Problem =>
Find the lines of the data below that include "computer". Report their number only.

=======

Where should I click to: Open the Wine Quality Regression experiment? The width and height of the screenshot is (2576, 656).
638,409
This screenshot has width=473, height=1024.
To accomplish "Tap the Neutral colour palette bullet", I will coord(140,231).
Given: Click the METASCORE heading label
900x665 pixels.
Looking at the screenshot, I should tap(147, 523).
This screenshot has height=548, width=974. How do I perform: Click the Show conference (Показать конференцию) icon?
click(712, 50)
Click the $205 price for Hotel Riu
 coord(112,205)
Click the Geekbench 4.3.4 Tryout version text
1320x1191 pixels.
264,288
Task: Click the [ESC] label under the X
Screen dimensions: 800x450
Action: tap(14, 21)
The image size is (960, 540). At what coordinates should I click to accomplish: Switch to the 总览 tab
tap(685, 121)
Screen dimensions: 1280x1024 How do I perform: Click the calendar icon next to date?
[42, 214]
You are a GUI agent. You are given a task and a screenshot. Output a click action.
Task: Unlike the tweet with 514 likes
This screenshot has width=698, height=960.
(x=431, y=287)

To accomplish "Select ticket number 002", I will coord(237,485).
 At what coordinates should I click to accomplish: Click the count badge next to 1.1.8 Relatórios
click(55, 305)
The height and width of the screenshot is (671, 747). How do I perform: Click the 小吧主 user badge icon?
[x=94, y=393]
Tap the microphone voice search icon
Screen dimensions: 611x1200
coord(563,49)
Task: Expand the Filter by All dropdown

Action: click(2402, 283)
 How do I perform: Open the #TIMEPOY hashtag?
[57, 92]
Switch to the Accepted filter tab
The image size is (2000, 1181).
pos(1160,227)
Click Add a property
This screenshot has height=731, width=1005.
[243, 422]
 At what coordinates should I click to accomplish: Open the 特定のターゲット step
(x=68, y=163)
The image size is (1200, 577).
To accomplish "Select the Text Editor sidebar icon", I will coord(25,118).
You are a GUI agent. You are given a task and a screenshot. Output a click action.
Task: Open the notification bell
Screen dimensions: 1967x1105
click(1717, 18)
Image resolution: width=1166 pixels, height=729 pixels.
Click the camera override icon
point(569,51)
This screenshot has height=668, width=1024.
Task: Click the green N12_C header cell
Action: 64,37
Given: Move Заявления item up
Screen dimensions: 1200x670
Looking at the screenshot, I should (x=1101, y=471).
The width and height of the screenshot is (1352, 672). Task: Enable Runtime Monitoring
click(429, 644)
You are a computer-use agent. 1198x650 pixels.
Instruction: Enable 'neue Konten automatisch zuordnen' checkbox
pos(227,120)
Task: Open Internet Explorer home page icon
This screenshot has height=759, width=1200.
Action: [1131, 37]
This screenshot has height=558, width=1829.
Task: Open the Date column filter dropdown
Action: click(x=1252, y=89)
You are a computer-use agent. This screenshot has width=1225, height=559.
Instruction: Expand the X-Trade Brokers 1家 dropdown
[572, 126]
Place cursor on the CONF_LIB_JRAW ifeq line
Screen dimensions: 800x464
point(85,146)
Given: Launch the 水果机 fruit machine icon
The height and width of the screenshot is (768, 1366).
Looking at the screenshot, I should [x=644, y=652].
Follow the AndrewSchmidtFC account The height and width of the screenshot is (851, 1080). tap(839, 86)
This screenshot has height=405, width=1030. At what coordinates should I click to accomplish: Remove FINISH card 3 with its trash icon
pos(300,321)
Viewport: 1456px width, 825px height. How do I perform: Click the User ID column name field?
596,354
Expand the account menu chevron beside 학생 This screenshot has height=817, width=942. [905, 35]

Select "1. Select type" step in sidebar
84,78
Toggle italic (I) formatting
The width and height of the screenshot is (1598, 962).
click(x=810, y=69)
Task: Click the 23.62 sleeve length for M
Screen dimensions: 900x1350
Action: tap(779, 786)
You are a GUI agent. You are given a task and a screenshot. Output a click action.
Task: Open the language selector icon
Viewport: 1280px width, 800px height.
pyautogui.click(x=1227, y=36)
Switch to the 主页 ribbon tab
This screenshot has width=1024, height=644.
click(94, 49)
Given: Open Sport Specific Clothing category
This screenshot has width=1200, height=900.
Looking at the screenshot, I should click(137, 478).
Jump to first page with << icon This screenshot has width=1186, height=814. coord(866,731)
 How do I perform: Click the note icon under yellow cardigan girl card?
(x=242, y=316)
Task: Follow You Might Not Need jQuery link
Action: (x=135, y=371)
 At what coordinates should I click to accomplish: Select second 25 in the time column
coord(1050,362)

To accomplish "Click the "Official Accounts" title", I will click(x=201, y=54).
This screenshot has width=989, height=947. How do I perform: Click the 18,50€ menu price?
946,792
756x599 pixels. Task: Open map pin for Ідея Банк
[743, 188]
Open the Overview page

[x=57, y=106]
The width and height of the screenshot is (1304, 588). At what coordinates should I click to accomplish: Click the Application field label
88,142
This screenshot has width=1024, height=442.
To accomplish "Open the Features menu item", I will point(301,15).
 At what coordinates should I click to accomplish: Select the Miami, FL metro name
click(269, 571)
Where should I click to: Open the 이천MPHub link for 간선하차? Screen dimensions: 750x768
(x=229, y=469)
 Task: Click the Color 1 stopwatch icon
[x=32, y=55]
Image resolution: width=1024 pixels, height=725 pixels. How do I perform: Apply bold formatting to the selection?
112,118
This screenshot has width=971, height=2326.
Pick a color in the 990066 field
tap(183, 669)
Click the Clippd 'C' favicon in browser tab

=======

Solution =>
2